MATERIAL PROVIDED:

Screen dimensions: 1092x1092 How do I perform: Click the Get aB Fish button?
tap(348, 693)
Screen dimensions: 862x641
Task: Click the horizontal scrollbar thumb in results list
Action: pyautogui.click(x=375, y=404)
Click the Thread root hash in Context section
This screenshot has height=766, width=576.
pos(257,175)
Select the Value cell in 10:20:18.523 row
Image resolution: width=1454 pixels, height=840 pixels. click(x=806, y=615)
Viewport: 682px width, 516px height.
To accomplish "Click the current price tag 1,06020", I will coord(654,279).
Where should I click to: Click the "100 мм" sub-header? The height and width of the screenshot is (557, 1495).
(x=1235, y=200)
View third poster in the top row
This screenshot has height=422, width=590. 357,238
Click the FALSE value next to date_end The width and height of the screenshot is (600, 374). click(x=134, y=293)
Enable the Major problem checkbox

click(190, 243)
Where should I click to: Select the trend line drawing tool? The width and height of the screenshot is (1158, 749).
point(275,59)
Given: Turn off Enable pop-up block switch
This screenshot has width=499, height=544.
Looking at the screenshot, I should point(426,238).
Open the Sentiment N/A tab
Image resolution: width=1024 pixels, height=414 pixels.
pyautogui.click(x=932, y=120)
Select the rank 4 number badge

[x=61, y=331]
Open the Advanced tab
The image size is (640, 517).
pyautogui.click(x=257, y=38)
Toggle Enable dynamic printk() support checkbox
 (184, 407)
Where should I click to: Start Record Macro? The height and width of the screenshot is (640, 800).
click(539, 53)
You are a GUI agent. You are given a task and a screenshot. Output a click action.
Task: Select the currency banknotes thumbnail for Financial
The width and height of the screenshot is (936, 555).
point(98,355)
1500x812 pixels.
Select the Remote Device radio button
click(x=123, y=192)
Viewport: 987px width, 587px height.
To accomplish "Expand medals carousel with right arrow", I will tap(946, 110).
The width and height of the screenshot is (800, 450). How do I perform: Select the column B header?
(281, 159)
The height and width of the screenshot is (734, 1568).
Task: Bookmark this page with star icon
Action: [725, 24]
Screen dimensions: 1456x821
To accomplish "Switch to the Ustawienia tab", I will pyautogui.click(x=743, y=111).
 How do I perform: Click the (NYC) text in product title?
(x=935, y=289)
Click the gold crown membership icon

WHAT IS NEEDED: Every line from the one containing "The width and height of the screenshot is (800, 450)." through the end of the data must be repeated exactly, and no other line.

EXERCISE OUTPUT:
The width and height of the screenshot is (800, 450). How do I perform: Select the column B header?
(281, 159)
The height and width of the screenshot is (734, 1568).
Task: Bookmark this page with star icon
Action: [725, 24]
Screen dimensions: 1456x821
To accomplish "Switch to the Ustawienia tab", I will pyautogui.click(x=743, y=111).
 How do I perform: Click the (NYC) text in product title?
(x=935, y=289)
Click the gold crown membership icon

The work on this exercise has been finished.